1930 Hornchurch Urban District Council election

5 of 13 seats to the Hornchurch Urban District Council 7 seats needed for a majority
|  | First party | Second party | Third party |
|  | RA | LAB | IND |
| Party | Ratepayers | Labour | Independent |
| Seats before | 9 | 2 | 2 |
| Seats won | 3 | 1 | 0 |
| Seats after | 8 | 3 | 2 |
| Seat change | 1 | +1 | Steady |

= 1930 Hornchurch Urban District Council election =

1930 English local government election

The fifth election to Hornchurch Urban District Council took place on 7 April 1930. The election was for 5 of 13 seats on the council.

==Background==
In 1930 five of the seats were up for re-election:
- Hornchurch Village, 2 seats (out of 4)
- North West Hornchurch, 1 seat (out of 5)
- South Hornchurch, 2 seats (out of 2)
There were no elections in the Harold Wood ward.

[Data excerpt]
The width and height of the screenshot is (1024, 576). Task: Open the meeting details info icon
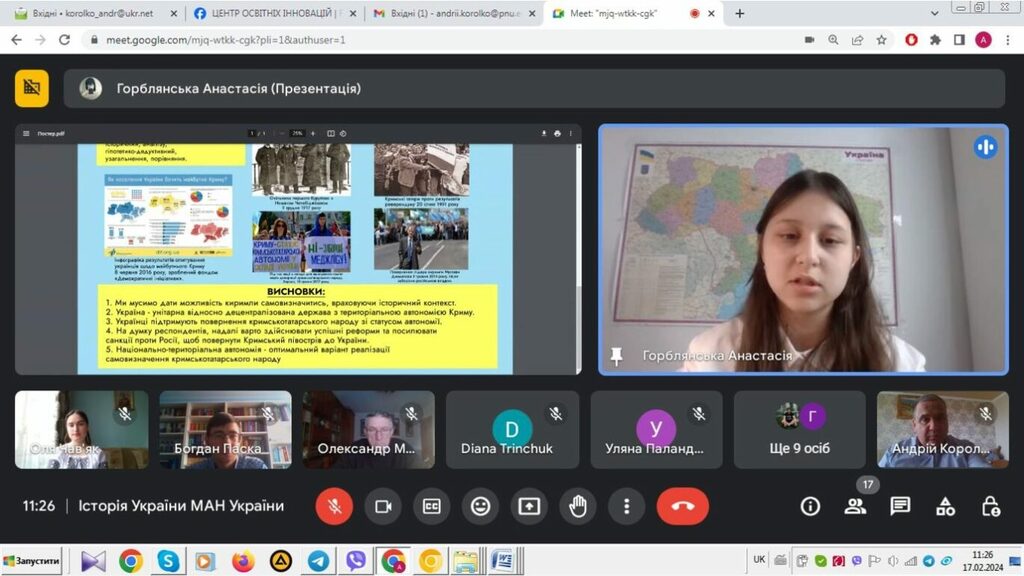[810, 506]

[What this exercise asks]
[1] Please print the Hornchurch election page word for word from "5 of 13 seats to" up to and including "on the council.".
[2] According to the Hornchurch election page, on what date did the election take place?
The data has no connection to the Hornchurch election page.

[Answers to each task]
[1]
5 of 13 seats to the Hornchurch Urban District Council 7 seats needed for a majority
|  | First party | Second party | Third party |
|  | RA | LAB | IND |
| Party | Ratepayers | Labour | Independent |
| Seats before | 9 | 2 | 2 |
| Seats won | 3 | 1 | 0 |
| Seats after | 8 | 3 | 2 |
| Seat change | 1 | +1 | Steady |

= 1930 Hornchurch Urban District Council election =

1930 English local government election

The fifth election to Hornchurch Urban District Council took place on 7 April 1930. The election was for 5 of 13 seats on the council.

[2] 7 April 1930